Castleberry ISD to pilot performance-based principal pay through state strategic compensation grant
Summary
Catherine Walker described a state-funded pilot tying principal pay to student outcomes, instructional leadership (TPAS) and campus environment; the district will implement a hold-harmless year and roll principal pay changes into 2027.
Catherine Walker, director of talent acquisition and development, presented Castleberry ISD’s plan to implement a principal-focused strategic compensation system funded in part by a Texas Education Agency grant.
Walker said Castleberry was among roughly a dozen districts selected to pilot the strategic compensation model that ties pay to three weighted categories: student outcomes (60%), instructional leadership (20%) and campus environment (20%). Student outcomes will use campus accountability ratings and student-growth measures; instructional leadership will use the Texas Principal Evaluation and Support System (TPESS), and the campus environment metric will include safety, attendance, teacher satisfaction and family engagement.
Walker displayed a sample scorecard showing how points map to an effectiveness level and then to salary bands. She said principals would receive a “what-if” scorecard using 2024–25 data so they can see how the system would affect pay. Walker emphasized the district will implement a hold-harmless year so principals whose computed effectiveness band falls below their current salary will not lose pay in the first year. After the pilot year, the district will use a two-year rolling average.

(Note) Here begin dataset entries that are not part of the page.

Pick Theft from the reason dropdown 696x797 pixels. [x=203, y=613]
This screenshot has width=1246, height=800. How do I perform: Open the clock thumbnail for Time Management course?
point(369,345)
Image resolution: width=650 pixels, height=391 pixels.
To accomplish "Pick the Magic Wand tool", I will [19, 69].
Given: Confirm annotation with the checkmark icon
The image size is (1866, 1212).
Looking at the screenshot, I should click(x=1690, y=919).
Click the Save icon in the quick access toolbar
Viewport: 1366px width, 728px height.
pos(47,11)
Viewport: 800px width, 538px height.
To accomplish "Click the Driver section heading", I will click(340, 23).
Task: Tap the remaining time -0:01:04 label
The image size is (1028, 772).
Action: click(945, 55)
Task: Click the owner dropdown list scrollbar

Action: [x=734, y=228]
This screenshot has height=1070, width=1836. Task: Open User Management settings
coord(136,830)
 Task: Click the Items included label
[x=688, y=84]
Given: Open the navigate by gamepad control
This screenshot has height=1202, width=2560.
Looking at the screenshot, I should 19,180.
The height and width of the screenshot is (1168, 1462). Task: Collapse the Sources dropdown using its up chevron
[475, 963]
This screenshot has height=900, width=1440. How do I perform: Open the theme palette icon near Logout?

Board members asked about appeals or overrides for principals whose scores may be affected by turnover or other exogenous factors. Walker said the two-year rolling average will smooth out one-year swings and that any board-level override or policy change would be brought to a committee for discussion. Board members also asked whether assistant principals and other roles will be included; Walker said the principal plan is phase one and the district will explore additional roles and alignment with the teacher incentive allotment (TIA) in future years.
Walker and other administrators said stakeholder feedback informed adjustments made to the design. The plan aims to reward strong-performing principals and to retain instructional leaders; Walker said similar models have been used by larger Texas districts such as Dallas and Fort Worth.
Ending: The board received the update and engaged in questions; no vote was taken on the framework at this meeting.